In all of this - WHAT IS THE CHURCH DOING? AND WHAT HAS THE CHURCH BEEN DOING ALL THESE YEARS?
In the context of this killing field where the authority and we the people are so inured, numbered and hardened by the daily/slightly blood letting. It is no answer at all to simply repeat the well-known list of impressive out-reach programmes that the Churches have operated and sponsored. It is important to analyse these activities in order to understand why we are in such sad state in spite of the fact that the Churches have, undoubtedly, done so much over the years and centuries. The Church has gone through many phases in its relation to society.
Firstly, after the Peace of The Emperor Constantine, the Church moved from being a persecuted minority to being a powerful and privileged enclave. Gradually the Church came to define itself as the spiritual side of the State in so-called Christian countries. If power and privilege could accomplish God’s way for human life, the world would have been transformed into a paradise in the Middle Ages when the Church was at the height of its power. However, as Lord Action wrote in a letter to Bishop Mandel Creighton, 5th April, 1887, “Power tends to corrupt and absolute power corrupts absolutely. Great men are almost always bad men . . . there is no worse heresy than that the office sanctifies the holder of it.” The pre-Constantinian Church, poor and persecuted, produced the great heroes, men and women of faith, who faced death and gave such a magnificent demonstration of the best in human nature, the caliber of people that are needed now to face the challenge of this hour. The fact that I mention Constantine and the medieval Church might give the impression that this is a mere historical reference. BUT NO! Right now so many Churches and Churchmen are sucking up to the powers that be, whether politicians or social elites or business magnates. So many sincere evangelicals are known as staunch supporters of tyrannical right-wing regimes. It is a preoccupation that destroys pure spirituality and even morality. We must never forget the words of Zechariah 4:6 “Not by might, nor by power, but by my Spirit says the Lord of hosts”. This is why St.

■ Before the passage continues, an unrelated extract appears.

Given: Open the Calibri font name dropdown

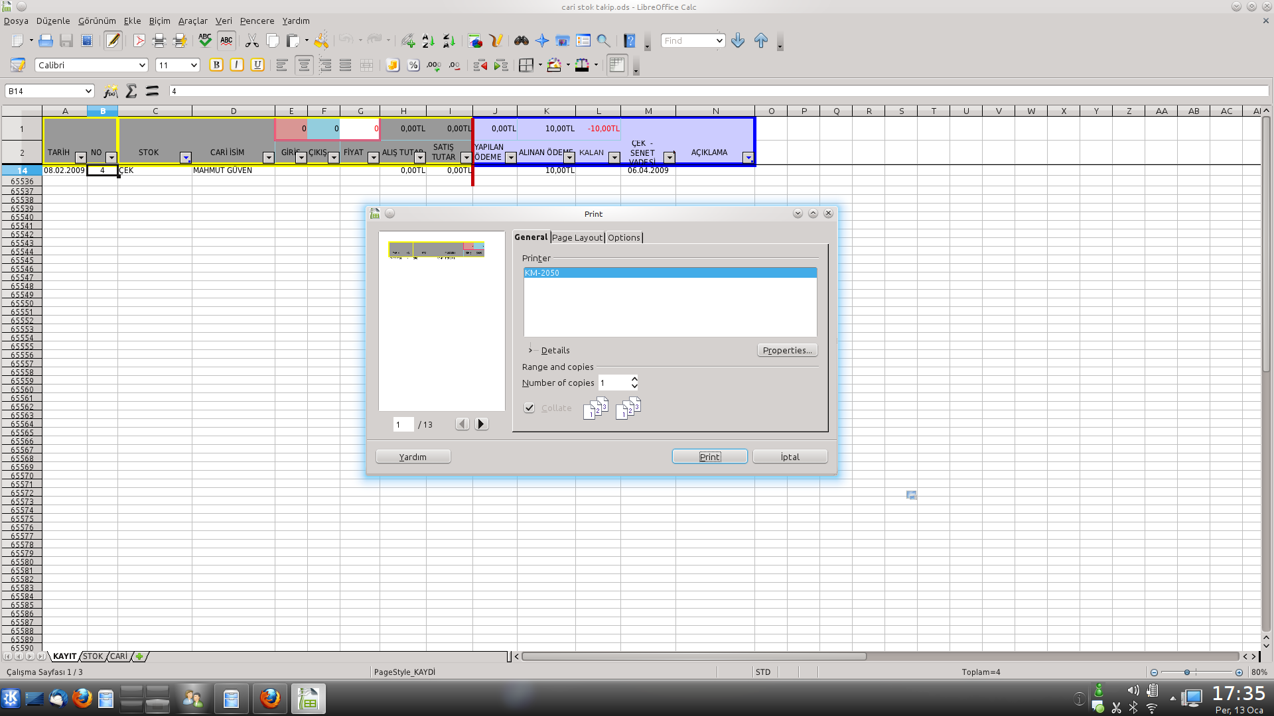Looking at the screenshot, I should tap(142, 65).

Paul says in 11 Corinthians 12:9 & 10 “. . . I will all the more gladly boast of my weaknesses that the power of Christ may rest upon me. For the sake of Christ then, I am content with weakness, insults, hardships, persecutions and calamities for WHEN I AM WEAK THEN I AM STRONG.”
The greatest favour ever done to this Diocese was when it was dis-established and dis-endowed without notice by the Governor of Jamaica, Sir John Peter Grant, January 1, 1870. And while we must always be gracious and respectful to lawful authority, we must always jealously guard our freedom and integrity. Not only that, we must be prepared to be the voice of the voiceless and the public face of those who are invisible.
Secondly, what the Church has been doing may be described as being the bearer of culture and a civilizing influence. This would have been a wonderful vocation if we were talking about native culture and civilization. Unfortunately, the great missionary movements of the colonial era assumed that the only real civilization was that of Western Europe and the more recent evangelist posit the United States as the pattern for all to follow. The question that arises is this: Was it the intention to convert people to Christ or to convert them into imitation of Englishmen and more recently Americans? Obviously, the racist and alienating implications of the policy is one reason why Christianity so often appears to be an artificial and foreign imposition instead of the natural expression of the people’s spirituality. Furthermore, over the centuries the Churches missed the opportunity to enrich their liturgy and life with the tremendous cultural heritage, which is God’s gift to our people. Let me hope that recent efforts, to use Caribbean rhythms in Church music, are not too little, too late and that it is not just another manipulative ploy. Also, that other aspects of our culture such as the people’s deep sense of justice and right will prevail in the renewal of the Churches.